There was a tremendous amount of excellent media to read, watch or listen to this past week concerning insurance and ERISA issues. I am hitting five of my favorite ones in today’s post, starting with one from my favorite newspaper.
- A couple of weeks ago, writing about the relationship of insurance to shipping through the Strait of Hormuz, I referenced Lloyd’s of London’s history with risk and with shipping, calling it the Indiana Jones, in popular imagination, of maritime risk. And true enough, as this article explains, even now Lloyd’s will insure shipping risks in the Middle East, but at historically high rates. However, of more significance appears to be the lack of appetite of the insureds themselves for the risk, with or without insurance cover. It’s a good reminder that no matter how important insurance is, it’s not supposed to be the tail that wags the dog, but just the tail. (That last comment is a deliberate insurance pun).
- There is absolutely no question that the future will (and to some extent the present already does) involve using AI for claims processing. Insurance, including claims handling, is so innately an information and data intensive business that it is inevitable. But as I have written before, AI in claims handling is going to pose litigation and liability risks for insurers, including potential bad faith exposure. Take Massachusetts law, for instance, where settlement offers have to be both reasonable and based on reasonable investigation, at the risk of potentially significant statutory damages.
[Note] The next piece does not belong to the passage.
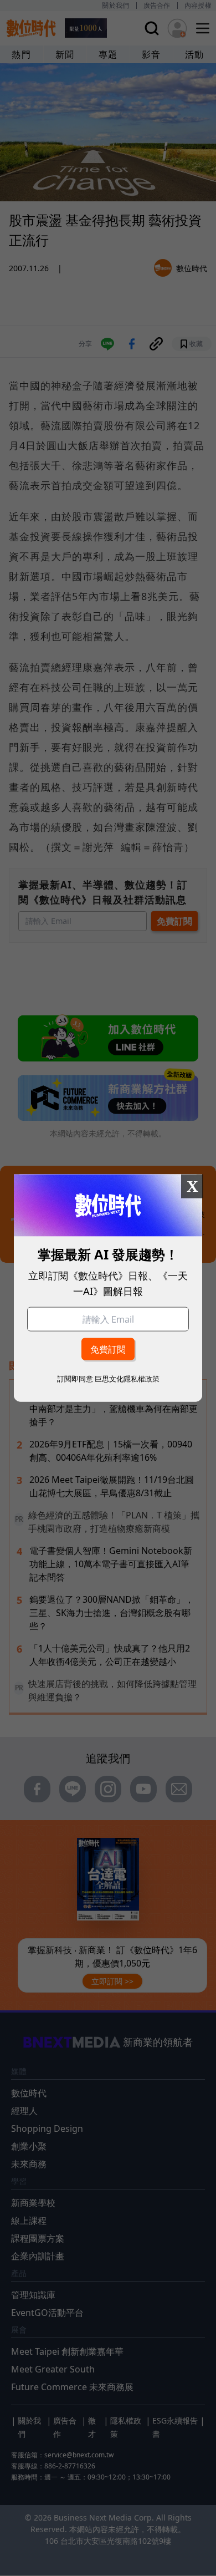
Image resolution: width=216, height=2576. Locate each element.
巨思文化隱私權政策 (127, 1379)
It’s very easy to see how lawsuits could be constructed that AI usage in determining a settlement offer or investigating a claim violated one or both requirements, simply by demonstrating bias, oversight or errors either built into the software and its algorithms or as part of its application to a specific claim. And we are now, as this article shows, seeing the outlines of a discovery regime that will allow discovery into this exact topic.
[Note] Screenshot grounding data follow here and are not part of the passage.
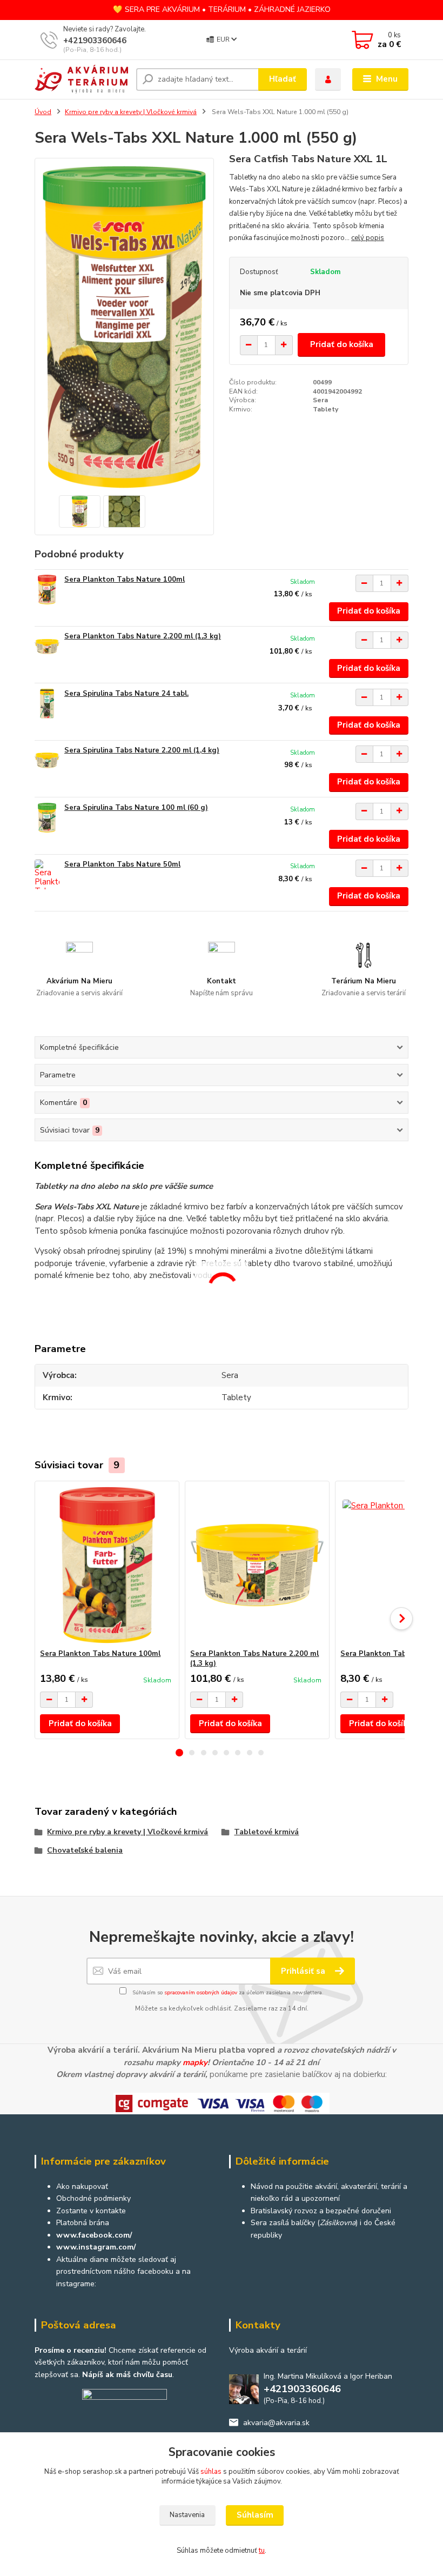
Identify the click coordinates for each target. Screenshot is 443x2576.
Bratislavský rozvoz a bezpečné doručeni (321, 2211)
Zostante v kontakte (91, 2211)
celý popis (367, 238)
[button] (179, 1752)
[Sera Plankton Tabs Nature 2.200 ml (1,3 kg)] (47, 646)
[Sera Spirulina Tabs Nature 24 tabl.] (47, 703)
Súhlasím (255, 2515)
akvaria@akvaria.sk (276, 2423)
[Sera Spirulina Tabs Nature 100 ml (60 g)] (47, 818)
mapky (195, 2062)
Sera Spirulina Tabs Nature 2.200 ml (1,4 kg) (141, 750)
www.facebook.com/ (94, 2235)
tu (262, 2550)
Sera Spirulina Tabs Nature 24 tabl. (126, 693)
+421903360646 (94, 40)
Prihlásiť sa (304, 1971)
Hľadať (282, 79)
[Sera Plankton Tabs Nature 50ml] (47, 874)
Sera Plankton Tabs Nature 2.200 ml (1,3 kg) (142, 636)
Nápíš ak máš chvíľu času (127, 2374)
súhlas (211, 2472)
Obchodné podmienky (93, 2198)
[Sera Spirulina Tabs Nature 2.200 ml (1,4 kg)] (47, 760)
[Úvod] (81, 79)
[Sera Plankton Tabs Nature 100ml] (47, 589)
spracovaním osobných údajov (200, 1992)
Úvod (43, 112)
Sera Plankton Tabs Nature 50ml (122, 864)
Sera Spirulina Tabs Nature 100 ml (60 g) (136, 808)
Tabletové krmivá (266, 1832)
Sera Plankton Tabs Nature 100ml (124, 579)
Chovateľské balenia (85, 1850)
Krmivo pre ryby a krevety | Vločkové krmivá (131, 112)
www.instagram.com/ (96, 2247)
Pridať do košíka (341, 344)
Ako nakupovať (82, 2186)
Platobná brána (82, 2223)
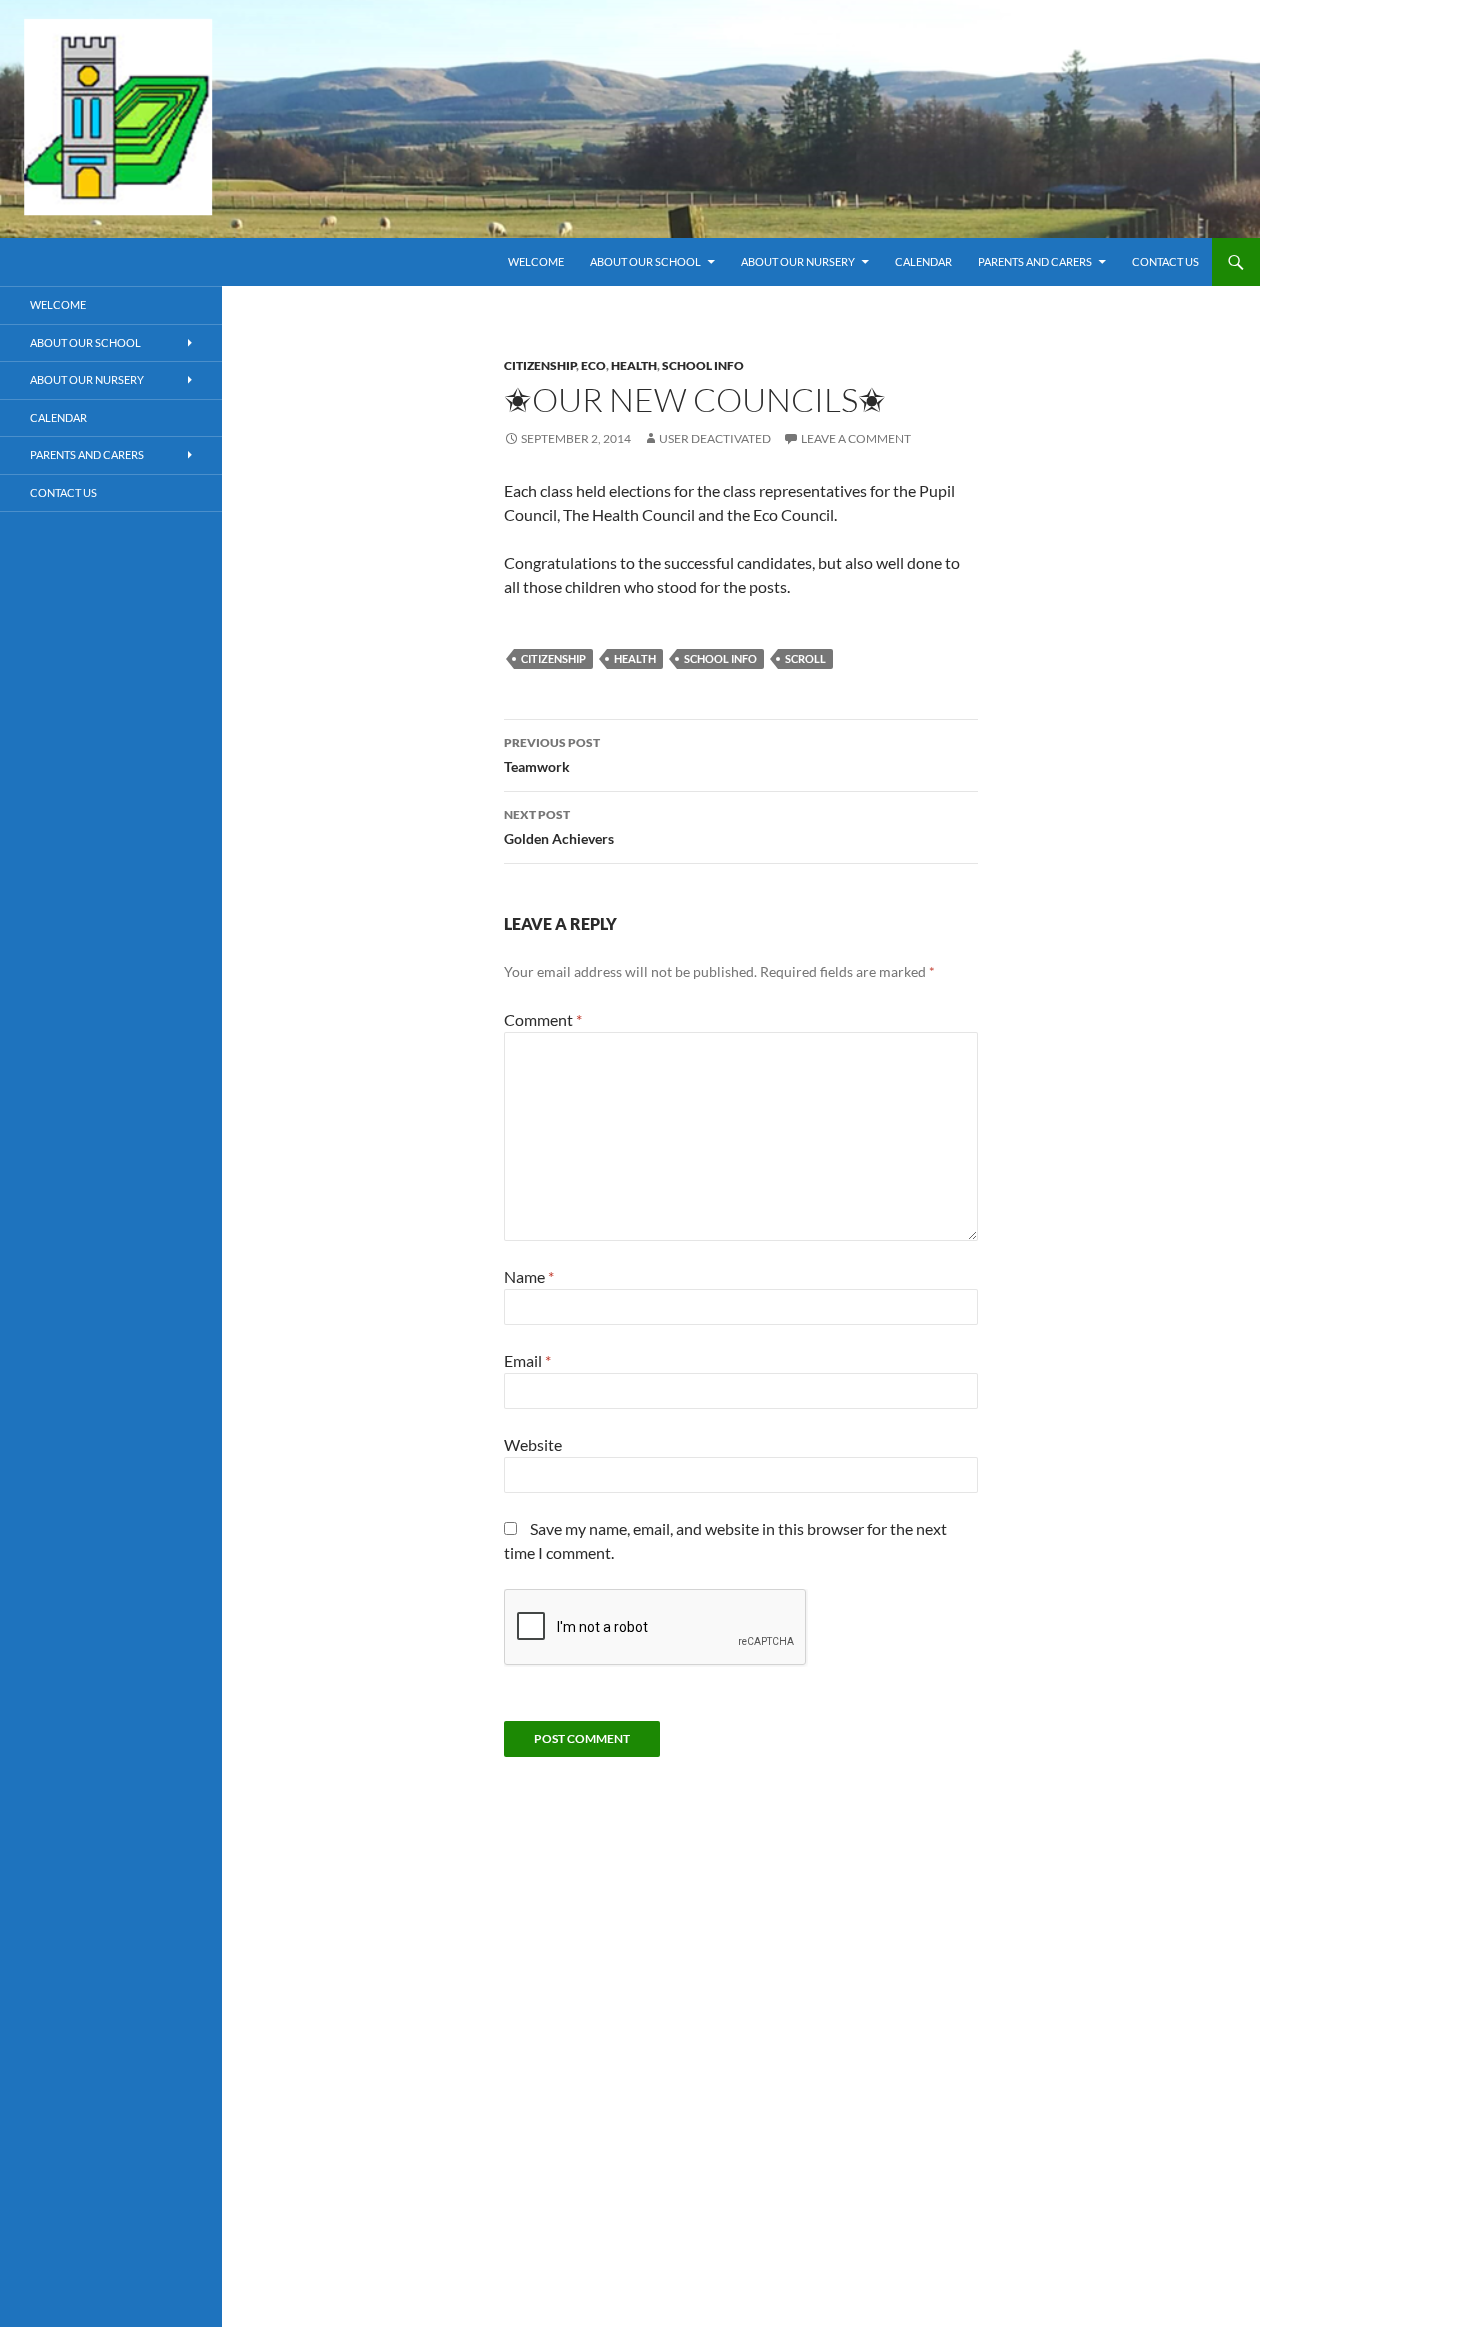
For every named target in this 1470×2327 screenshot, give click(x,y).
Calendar (923, 261)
- In early days, as they say, when it comes to the use of Target Date Funds in 401(k) plans, the question of whether their inclusion in plans might be a fiduciary breach was hotly debated at ERISA litigation conferences. I know, because I was there (in the audience, not as a speaker). The debate was notable just as much for the extent of polarization over the question as for the ferocity of the debate. But time went on, Target Date Funds became central to the operation of many 401(k) plans, and most people appeared to forget about the issue. Part of the plaintiffs’ class action bar clearly did not, however. The debate back then was focused on the glide paths of the funds – and the plaintiffs’ class action bar has now filed numerous ERISA breach of fiduciary duty class actions targeting that exact issue, as discussed in this article.
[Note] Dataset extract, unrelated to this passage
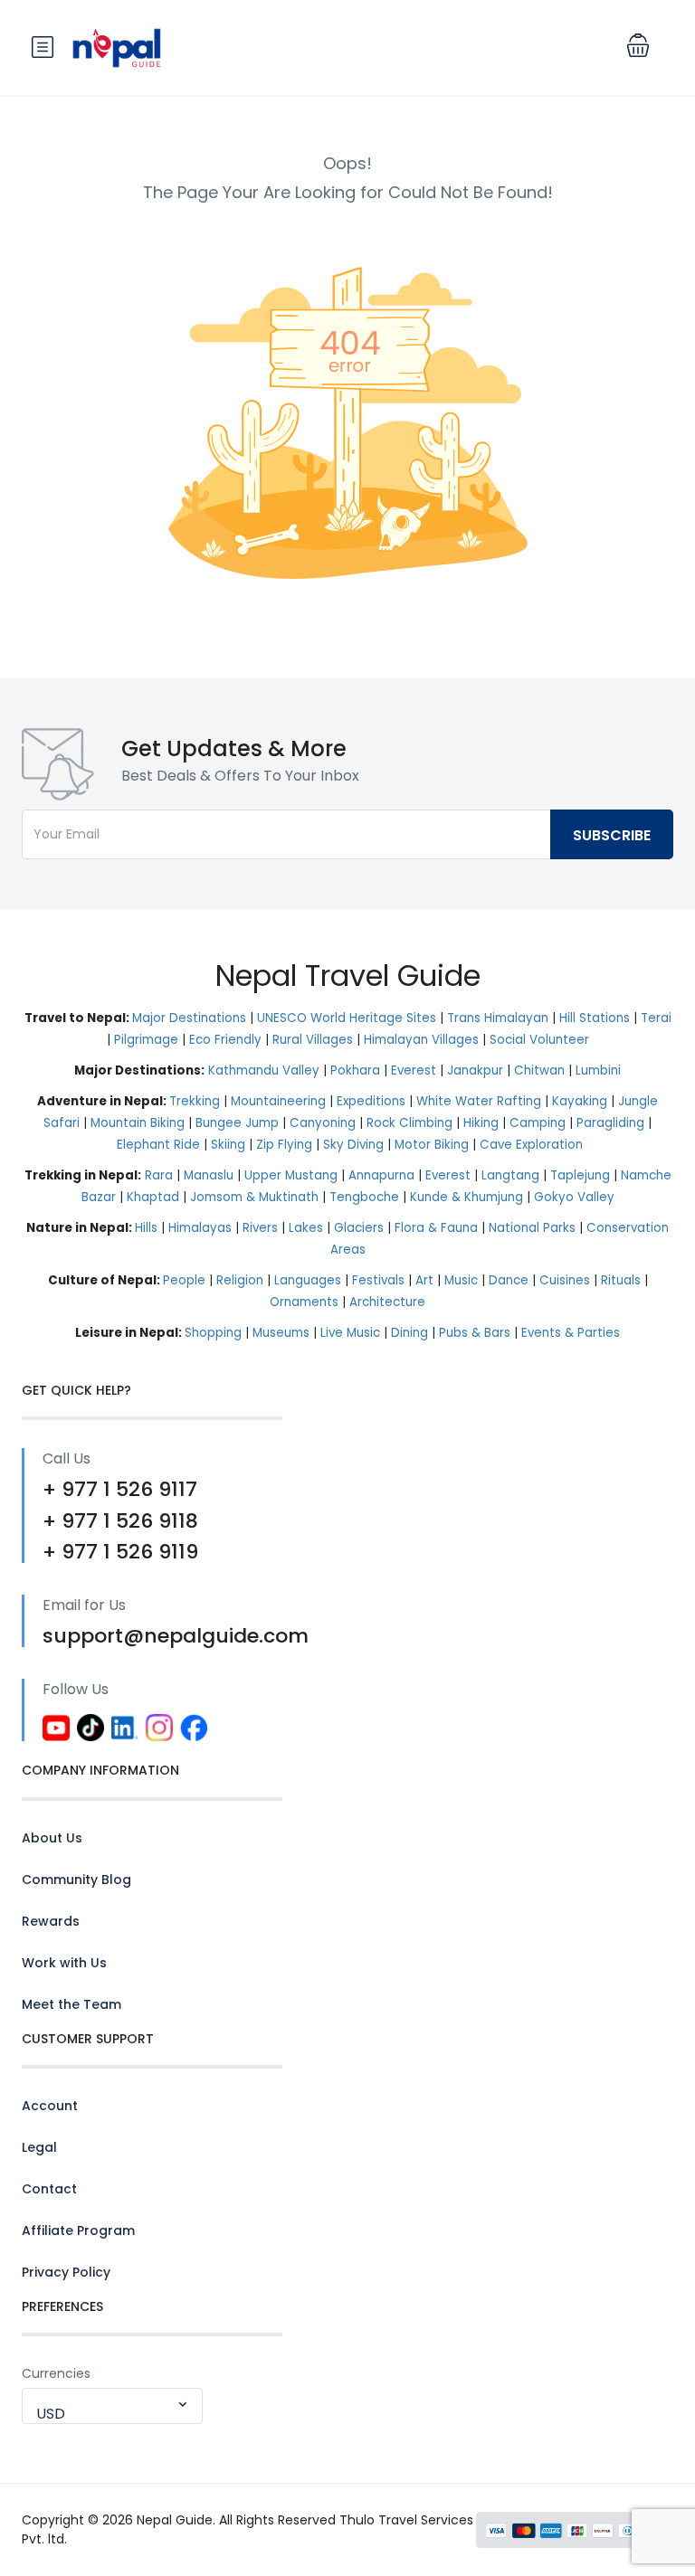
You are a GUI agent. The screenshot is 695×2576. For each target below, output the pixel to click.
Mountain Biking (137, 1123)
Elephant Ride (158, 1144)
- This is an odd but interesting story from the ABA business section on the intersection of AI with ERISA class action litigation. There is a lot to like about it but also some underlying premises that are just plain wrong, in my opinion. The article, on the plus side, delves into the extent to which litigation against plan sponsors is hobbled and restricted to some extent by the lack of transparency in both public filings and investment products related to retirement plans. And there is some truth to this, which has been countered over the years to a significant degree only by the ever increasing knowledge base and sophistication on these issues of the better lawyers in the ERISA class action space. The article’s pitch is that AI tools can attack that problem by developing detailed evaluation of key issues despite this lack of transparency in the industry. And that may very well be right. But on the negative side of the ledger with regard to this article is its fundamental premise that plaintiff friendly precedents are making it ever easier to bring these types of suits, which I wouldn’t agree with for a second. From class action rulings that make it harder to certify a class, to standing decisions that make it harder to get out of the blocks with a case, to benchmarking disputes, the most important recent decisions are running against the plaintiffs’ class action bar right now. Regardless, the article is a good read.
- Well, there is thought leadership and then there is thought leadership writ large. I really like Duane Morris’ ERISA Class Action Review 2026, which was just released. I read a lot of the ERISA publications issued by the large class action defense firms and this one is a cut above almost all of them. What I really like about it isn’t just its comprehensive review of the key decisions to date but that it also discusses in depth where this area of litigation is going from here. Don’t miss the summary and chart discussing the largest settlements of 2025 either – you can draw a lot of conclusions and thoughts on settlement and liability issues if you think carefully about that data.